DID DYNAMIC REDOX CONDITIONS CONTROL LATE EDIACARAN METAZOAN ECOSYSTEMS?

The first appearance of skeletal metazoans in the late Ediacaran (~550 million years ago; Ma) has been linked to the widespread development of oxygenated oceanic conditions, but neither a precise spatial and temporal reconstruction of their evolution nor this relationship to ecology has been resolved. We consider the evolution of ocean chemistry from ~550 to ~541 Ma in the Nama Group, Namibia, the Dengying Formation on the Yangtze Platform, China, and the Manykaj and Emyaksin Formations, Siberia. Carbon isotope data are complemented with a reconstruction of water column redox dynamics utilizing Fe-S-C systematics and the distribution of skeletal and soft-bodied metazoans. Combined, these datasets provide insight into the potential role of ocean redox chemistry during this pivotal interval of major biological innovation

Anoxic and ferruginous water column conditions are noted in all three settings during and after the transition to positive d¹³C that marks the end of the Shuram/Wonoka excursion. In the Nama Group, both sub-basins reveal highly dynamic redox structures, where shallow, inner ramp settings experienced transient oxygenation. Anoxic conditions were caused either by episodic upwelling of deeper anoxic waters or higher rates of productivity. These settings supported short-lived and monospecific skeletal metazoan communities. By contrast, microbial (thrombolite) reefs, found in deeper inner- and mid-ramp settings, supported more biodiverse communities with complex ecologies and large skeletal metazoans.
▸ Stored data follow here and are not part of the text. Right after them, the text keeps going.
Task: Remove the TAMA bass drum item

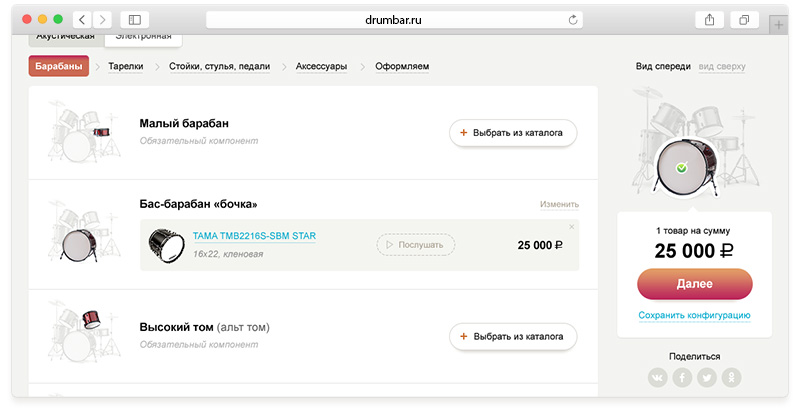Action: pyautogui.click(x=572, y=227)
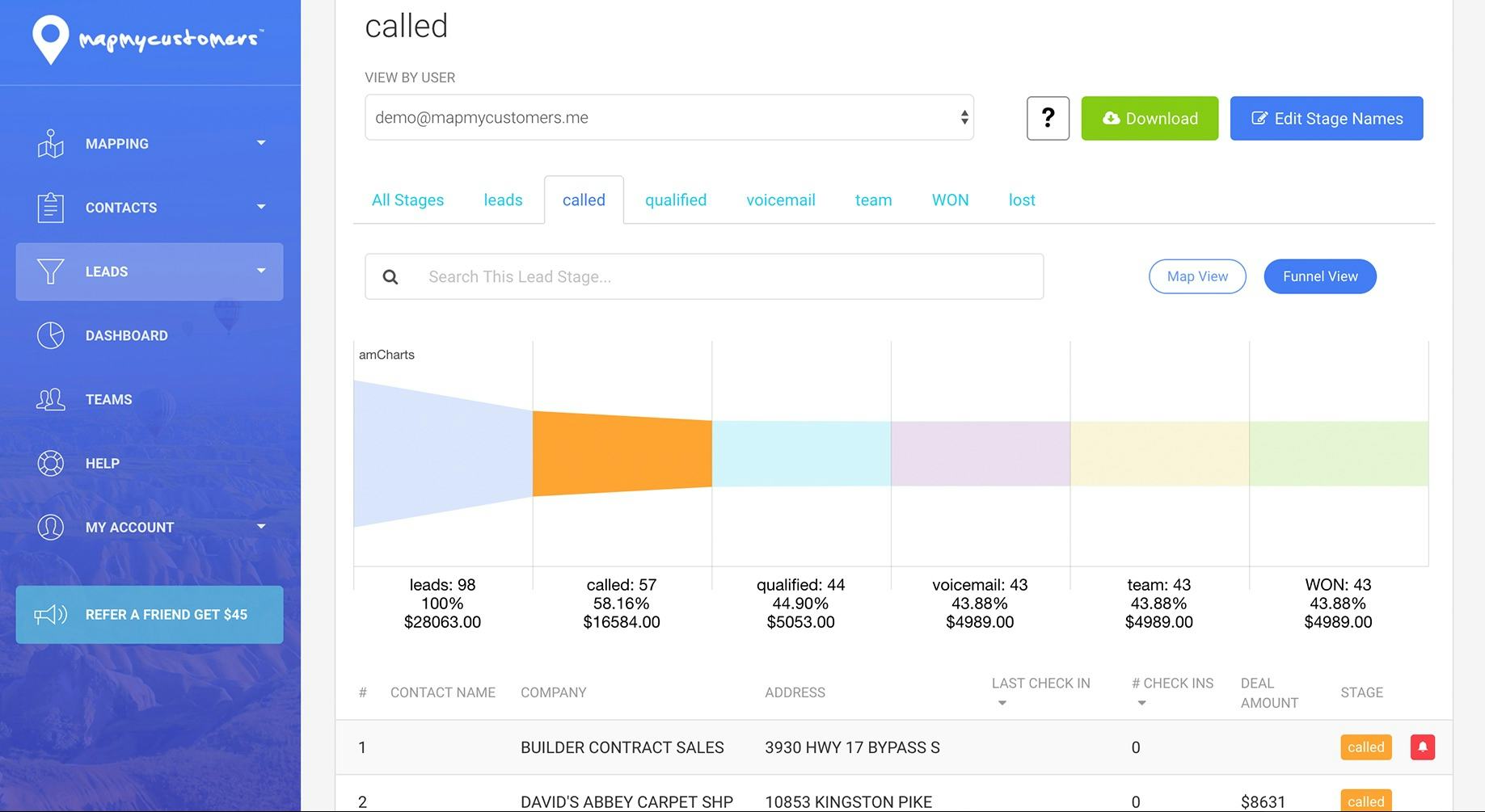Screen dimensions: 1485x812
Task: Open the WON stage tab
Action: click(x=950, y=200)
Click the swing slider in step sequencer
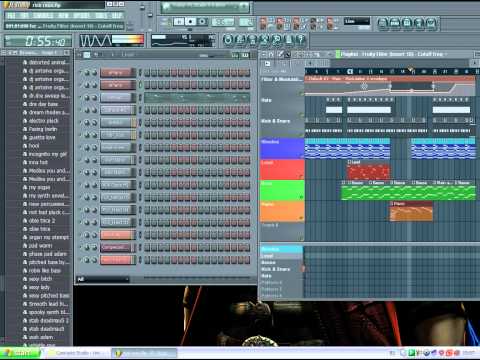 click(212, 55)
These long-lived reef communities, as well as Ediacaran soft-bodied biotas, are found particularly within transgressive systems, where oxygenation was persistent. We suggest that a mid-ramp position enabled physical ventilation mechanisms for shallow water column oxygenation to operate during flooding and transgressive sea-level rise. Our data support a prominent role for oxygen, and for stable oxygenated conditions in particular, in controlling both the distribution and ecology of Ediacaran skeletal metazoan communities.